==== RECORDS ====

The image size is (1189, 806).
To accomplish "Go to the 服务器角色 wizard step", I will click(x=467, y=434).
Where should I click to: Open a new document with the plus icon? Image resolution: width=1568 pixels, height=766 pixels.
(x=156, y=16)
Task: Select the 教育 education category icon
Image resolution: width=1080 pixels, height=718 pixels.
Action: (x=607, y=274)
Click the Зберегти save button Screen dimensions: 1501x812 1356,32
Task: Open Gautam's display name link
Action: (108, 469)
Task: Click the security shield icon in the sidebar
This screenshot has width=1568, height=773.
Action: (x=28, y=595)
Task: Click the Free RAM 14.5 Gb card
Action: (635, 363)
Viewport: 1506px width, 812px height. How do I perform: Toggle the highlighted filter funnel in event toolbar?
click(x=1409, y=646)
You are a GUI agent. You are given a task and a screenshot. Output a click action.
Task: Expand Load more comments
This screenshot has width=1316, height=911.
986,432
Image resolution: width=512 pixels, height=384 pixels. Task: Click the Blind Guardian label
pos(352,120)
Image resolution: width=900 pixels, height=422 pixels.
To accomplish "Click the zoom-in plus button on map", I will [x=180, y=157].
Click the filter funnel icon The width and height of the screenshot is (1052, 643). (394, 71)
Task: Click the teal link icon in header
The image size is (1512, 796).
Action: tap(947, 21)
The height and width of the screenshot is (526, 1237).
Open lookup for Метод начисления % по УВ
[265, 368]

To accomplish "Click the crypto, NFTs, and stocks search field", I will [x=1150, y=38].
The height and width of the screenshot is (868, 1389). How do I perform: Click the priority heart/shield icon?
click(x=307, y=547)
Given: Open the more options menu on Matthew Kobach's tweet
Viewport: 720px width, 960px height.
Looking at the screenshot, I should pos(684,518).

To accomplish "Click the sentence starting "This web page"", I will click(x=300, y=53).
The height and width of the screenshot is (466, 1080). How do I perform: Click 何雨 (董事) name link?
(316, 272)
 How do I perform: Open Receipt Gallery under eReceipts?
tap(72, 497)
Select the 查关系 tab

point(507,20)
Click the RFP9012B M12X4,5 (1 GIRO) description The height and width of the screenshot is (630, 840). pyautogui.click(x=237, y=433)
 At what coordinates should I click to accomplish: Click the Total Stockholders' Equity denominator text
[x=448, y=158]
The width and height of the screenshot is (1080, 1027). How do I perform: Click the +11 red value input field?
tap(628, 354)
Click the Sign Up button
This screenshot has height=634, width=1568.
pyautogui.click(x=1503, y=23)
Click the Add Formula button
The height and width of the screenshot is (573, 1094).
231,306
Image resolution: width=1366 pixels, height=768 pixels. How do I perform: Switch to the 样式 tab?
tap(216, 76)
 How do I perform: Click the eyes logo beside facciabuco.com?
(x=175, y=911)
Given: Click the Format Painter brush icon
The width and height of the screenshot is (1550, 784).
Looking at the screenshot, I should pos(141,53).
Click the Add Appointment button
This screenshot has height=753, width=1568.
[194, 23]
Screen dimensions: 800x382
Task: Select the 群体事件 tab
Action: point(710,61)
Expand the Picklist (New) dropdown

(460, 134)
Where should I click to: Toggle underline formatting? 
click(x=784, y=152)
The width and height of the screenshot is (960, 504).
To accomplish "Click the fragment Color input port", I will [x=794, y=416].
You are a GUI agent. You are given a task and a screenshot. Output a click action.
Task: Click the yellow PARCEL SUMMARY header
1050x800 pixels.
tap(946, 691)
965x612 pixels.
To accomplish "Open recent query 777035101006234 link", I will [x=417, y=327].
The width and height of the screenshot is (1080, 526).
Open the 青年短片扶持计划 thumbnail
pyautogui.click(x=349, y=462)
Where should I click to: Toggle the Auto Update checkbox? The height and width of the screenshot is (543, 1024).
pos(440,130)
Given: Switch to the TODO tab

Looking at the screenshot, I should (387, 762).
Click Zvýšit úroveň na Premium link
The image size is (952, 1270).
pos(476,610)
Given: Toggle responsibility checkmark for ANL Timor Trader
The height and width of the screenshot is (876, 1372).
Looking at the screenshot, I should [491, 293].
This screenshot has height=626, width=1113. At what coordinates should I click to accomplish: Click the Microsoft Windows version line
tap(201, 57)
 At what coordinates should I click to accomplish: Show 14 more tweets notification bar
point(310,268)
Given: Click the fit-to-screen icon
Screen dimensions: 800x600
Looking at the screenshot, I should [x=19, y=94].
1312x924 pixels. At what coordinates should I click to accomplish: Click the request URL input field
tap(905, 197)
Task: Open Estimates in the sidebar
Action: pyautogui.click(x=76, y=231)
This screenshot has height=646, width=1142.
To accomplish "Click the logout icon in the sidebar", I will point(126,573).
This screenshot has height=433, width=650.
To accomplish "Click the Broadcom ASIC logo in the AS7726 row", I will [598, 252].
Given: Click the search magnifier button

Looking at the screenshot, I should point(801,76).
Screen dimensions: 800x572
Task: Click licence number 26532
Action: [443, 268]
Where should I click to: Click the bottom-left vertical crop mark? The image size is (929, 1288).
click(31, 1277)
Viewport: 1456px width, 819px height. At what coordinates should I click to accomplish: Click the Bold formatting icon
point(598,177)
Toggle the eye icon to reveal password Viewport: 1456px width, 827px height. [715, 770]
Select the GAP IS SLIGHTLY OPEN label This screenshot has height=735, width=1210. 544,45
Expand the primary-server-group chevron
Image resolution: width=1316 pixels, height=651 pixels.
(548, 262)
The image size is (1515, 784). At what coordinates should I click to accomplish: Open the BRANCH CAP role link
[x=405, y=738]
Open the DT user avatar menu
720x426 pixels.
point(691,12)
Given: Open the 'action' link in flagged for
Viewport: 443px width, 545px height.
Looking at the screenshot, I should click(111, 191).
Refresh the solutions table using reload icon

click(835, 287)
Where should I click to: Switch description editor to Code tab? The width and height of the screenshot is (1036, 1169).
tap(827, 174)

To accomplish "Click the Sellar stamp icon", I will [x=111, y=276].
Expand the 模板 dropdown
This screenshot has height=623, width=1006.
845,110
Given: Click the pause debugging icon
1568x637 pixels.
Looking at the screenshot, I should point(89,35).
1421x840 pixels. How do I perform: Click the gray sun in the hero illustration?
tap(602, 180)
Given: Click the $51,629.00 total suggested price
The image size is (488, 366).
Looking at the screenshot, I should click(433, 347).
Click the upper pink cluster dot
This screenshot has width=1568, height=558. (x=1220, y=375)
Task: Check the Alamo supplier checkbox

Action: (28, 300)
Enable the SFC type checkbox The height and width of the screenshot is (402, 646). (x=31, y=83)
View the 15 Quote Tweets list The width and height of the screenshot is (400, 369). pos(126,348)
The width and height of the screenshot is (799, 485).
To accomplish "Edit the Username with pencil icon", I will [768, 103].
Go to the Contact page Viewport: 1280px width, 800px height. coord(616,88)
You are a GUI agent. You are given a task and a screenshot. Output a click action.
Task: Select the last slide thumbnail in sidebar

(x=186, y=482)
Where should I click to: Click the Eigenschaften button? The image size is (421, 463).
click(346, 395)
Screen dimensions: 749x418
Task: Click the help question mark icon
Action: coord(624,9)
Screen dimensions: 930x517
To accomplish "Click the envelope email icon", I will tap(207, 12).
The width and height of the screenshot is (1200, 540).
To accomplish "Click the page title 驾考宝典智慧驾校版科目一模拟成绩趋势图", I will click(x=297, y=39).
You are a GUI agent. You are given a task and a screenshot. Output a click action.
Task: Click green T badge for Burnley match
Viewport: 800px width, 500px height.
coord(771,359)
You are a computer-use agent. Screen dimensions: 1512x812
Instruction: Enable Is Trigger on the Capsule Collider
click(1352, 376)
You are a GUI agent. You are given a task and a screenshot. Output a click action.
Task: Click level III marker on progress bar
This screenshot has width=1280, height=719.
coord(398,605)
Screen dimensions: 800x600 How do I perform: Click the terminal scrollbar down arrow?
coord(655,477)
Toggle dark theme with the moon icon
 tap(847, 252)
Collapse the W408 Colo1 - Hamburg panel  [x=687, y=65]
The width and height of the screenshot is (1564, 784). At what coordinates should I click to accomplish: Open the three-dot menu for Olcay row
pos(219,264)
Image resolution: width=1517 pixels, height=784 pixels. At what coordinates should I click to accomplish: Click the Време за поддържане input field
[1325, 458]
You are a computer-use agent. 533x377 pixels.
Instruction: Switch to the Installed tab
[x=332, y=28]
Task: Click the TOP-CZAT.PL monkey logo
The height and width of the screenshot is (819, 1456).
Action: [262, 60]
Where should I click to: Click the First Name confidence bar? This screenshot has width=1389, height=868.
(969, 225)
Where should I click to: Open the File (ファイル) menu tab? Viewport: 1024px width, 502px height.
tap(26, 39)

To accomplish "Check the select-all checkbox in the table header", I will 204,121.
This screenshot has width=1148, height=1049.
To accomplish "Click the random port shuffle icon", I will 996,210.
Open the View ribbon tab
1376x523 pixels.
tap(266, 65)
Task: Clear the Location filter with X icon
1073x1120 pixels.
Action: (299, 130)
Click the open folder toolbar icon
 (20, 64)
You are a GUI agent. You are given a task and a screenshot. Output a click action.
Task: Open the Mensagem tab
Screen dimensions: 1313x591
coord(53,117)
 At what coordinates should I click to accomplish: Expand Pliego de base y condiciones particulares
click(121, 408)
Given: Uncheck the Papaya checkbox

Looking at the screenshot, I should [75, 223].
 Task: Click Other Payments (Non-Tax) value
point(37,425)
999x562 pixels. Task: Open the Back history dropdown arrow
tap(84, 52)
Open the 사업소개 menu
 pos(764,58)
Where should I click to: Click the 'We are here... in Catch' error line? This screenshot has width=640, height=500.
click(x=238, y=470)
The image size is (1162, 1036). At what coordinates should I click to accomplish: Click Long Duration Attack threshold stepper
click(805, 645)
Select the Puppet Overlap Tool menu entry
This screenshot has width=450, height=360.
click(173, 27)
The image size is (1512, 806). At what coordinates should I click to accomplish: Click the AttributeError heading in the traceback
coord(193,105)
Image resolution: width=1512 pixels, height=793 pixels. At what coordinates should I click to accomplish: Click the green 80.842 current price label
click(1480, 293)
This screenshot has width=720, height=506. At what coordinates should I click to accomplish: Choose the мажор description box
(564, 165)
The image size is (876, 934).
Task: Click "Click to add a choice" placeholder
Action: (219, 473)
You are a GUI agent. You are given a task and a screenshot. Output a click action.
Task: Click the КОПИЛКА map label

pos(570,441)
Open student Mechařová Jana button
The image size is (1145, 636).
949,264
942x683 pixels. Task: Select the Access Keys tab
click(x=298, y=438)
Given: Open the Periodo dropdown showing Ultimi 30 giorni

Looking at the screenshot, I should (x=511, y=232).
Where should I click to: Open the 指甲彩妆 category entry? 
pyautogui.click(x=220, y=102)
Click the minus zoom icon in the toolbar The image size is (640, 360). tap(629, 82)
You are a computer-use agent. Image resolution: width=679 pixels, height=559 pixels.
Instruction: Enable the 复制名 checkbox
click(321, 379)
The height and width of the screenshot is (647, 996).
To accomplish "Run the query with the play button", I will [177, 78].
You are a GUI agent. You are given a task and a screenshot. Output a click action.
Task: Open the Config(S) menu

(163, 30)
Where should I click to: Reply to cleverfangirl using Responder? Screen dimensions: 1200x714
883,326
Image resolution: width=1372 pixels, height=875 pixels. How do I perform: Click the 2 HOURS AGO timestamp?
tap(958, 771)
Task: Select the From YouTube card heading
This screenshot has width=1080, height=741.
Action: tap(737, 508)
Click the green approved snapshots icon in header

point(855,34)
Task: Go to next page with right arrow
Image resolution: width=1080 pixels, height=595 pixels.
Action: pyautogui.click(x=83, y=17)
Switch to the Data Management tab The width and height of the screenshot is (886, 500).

====

* _REQUIRED WORK_
Could you reproduce the items in the stretch from the line containing "Toggle the eye" through the line containing "point(691,12)", with "avatar" switched to "profile picture" and everything else unchanged?

* _WRITTEN SOLUTION_
Toggle the eye icon to reveal password Viewport: 1456px width, 827px height. [715, 770]
Select the GAP IS SLIGHTLY OPEN label This screenshot has height=735, width=1210. 544,45
Expand the primary-server-group chevron
Image resolution: width=1316 pixels, height=651 pixels.
(548, 262)
The image size is (1515, 784). At what coordinates should I click to accomplish: Open the BRANCH CAP role link
[x=405, y=738]
Open the DT user profile picture menu
720x426 pixels.
point(691,12)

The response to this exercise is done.